Global history was no longer steered by Western actors and institutions, and this was manifested in general conflicts between dewesternisation and rewesternisation. We could see growing decolonial forces delinking from the state, corporations, banks and inter-state institutions. Delinking, then, means doing so from the domains of the CMP. This could not – or should not – be done all at once, in one week, given all the complicated tentacles of the CMP. It is a long process, at different levels and with different needs and preferences. It took more than 500 years for the current global bourgeoisie to control the organisation of the planet. This has generated all kinds of conflict, discontent, humiliation, anger and dehumanisation. Moreover, it opened colonial wounds.

Decoloniality, which was no longer decolonisation as it was during the Cold War, became a proliferating project and organisation of disobedient conservatism. Decolonial disobedient conservatism is the energy that engenders dignified anger and decolonial healing, and its main goals are to delink in order to re-exist, which implies relinking with the legacies one wants to preserve in order to engage in modes of existence with which one wants to engage.

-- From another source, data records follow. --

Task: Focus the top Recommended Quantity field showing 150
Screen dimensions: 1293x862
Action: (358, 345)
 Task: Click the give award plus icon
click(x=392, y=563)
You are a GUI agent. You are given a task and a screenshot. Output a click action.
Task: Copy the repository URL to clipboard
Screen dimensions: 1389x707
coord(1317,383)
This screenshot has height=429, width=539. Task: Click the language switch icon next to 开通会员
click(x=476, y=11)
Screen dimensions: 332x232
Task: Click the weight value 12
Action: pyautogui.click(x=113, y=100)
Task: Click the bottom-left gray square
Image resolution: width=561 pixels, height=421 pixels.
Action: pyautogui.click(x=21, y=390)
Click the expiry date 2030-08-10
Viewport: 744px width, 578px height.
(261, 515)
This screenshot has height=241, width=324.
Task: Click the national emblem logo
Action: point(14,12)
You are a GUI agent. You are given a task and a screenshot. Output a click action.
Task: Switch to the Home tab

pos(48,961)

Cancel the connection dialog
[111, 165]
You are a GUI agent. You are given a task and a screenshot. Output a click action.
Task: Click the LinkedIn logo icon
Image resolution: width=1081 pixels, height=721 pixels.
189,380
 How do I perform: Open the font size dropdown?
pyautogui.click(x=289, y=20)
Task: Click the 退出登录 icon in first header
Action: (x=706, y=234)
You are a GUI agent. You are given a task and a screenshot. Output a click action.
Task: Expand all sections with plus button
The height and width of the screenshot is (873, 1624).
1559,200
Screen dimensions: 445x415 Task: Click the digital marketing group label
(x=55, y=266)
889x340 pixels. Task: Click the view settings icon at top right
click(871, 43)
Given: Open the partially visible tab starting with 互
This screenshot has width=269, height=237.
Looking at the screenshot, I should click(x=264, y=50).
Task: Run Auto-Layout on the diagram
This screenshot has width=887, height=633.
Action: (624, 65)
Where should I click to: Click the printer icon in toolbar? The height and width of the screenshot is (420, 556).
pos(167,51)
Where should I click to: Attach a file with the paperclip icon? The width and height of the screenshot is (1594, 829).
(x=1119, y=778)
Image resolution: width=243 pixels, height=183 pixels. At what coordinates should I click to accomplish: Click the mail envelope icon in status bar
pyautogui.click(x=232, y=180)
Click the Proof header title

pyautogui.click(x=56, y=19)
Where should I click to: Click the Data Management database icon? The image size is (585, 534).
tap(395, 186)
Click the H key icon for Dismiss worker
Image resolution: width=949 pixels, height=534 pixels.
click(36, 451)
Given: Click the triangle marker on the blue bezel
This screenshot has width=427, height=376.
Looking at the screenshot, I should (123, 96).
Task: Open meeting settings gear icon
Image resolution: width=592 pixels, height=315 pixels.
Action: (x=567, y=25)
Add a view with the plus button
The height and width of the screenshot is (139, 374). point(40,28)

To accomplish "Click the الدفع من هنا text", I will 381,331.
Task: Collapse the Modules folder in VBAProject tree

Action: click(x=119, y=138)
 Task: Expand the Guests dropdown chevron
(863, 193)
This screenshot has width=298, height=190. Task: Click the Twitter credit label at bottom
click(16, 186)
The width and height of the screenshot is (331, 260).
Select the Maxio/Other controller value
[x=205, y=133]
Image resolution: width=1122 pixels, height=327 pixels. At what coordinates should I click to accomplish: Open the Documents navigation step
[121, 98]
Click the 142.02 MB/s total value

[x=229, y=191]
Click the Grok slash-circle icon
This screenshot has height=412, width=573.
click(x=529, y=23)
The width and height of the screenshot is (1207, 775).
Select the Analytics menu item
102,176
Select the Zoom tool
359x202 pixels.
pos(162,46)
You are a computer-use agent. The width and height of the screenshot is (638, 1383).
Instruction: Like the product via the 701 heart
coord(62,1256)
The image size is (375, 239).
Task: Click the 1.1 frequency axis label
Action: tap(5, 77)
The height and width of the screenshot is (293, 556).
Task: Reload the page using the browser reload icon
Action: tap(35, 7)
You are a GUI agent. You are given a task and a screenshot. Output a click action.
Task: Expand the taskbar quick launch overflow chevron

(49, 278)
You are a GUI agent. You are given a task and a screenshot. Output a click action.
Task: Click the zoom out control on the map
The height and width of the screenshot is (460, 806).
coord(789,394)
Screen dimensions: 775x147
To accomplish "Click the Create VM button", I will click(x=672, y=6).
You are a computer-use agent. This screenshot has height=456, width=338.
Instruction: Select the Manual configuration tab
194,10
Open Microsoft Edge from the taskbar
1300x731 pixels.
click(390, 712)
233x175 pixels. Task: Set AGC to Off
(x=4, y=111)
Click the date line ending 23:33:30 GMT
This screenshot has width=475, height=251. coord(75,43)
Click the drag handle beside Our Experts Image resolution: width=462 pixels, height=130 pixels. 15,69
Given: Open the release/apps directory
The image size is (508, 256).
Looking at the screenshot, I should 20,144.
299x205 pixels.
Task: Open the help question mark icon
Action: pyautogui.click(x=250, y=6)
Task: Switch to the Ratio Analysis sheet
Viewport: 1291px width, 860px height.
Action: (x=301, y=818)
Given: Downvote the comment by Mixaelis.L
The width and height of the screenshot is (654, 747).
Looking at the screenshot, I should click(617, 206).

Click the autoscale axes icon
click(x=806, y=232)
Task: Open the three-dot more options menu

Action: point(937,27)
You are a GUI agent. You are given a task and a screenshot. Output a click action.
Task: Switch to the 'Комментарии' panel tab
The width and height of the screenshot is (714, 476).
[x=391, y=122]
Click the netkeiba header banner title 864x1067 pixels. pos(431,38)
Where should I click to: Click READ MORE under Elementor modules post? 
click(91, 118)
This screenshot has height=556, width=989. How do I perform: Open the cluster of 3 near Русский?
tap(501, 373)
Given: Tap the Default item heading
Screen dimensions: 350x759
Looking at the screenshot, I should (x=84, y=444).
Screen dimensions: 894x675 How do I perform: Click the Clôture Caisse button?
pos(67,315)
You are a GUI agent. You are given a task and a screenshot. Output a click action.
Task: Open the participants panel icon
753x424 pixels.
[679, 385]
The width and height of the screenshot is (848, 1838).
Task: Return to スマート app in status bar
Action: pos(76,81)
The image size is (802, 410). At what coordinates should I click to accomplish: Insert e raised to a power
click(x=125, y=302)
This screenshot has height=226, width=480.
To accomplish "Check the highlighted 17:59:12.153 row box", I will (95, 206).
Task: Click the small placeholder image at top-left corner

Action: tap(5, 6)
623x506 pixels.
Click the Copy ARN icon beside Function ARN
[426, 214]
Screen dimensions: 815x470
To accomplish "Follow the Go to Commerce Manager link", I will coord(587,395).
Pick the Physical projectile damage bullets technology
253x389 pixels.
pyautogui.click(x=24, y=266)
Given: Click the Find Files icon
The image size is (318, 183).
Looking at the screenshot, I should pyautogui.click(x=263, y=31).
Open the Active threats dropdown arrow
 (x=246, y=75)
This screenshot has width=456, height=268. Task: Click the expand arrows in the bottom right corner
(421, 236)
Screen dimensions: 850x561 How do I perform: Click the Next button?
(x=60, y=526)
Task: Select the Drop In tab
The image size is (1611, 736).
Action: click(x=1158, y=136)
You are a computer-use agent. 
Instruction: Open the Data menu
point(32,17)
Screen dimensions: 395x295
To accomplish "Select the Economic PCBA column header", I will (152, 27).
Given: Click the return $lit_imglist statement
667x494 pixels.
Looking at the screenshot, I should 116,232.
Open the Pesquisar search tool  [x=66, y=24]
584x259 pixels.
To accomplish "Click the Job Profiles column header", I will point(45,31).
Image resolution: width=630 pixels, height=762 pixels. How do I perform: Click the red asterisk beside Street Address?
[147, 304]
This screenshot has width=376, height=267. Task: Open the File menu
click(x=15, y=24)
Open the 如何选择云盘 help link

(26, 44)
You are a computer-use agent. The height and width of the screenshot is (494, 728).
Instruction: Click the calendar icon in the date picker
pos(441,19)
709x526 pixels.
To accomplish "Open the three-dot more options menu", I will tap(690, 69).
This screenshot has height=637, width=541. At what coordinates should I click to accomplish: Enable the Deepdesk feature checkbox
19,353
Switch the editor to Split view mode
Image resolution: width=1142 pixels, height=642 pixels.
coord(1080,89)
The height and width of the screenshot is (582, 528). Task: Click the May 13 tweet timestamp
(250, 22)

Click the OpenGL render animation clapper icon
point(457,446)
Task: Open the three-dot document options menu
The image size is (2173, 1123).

Thus, re-existing depends on the place of the individual in the local histories disavowed, diminished and demonised in the narratives of Western modernity. This is not to suggest that decoloniality calls for delinquency. On the contrary, it calls for both civil and epistemic disobedience, which could be enacted at different levels and in different spheres. (Mahatma Gandhi, for instance, showed the way to the Indian people.) Needless to say, the state, the corporations and banks would not be in favour of people taking control of their own destinies.

However, and this is crucial, there cannot be one and only one decolonial master plan – that would be far too modern, too Eurocentric, too provincial, too limited and still too universal. Decoloniality operates on pluri-versality and truth and not in uni-versality and truth. As mentioned above, decoloniality’s first moves should be those of delinking. Secondly, it should strive for re-existence. Re-existing is something other than resisting. If you resist, you are trapped in the rules of the game others created, specifically the narrative and promises of modernity and the necessary implementation of coloniality. There cannot be only one model of re-existence.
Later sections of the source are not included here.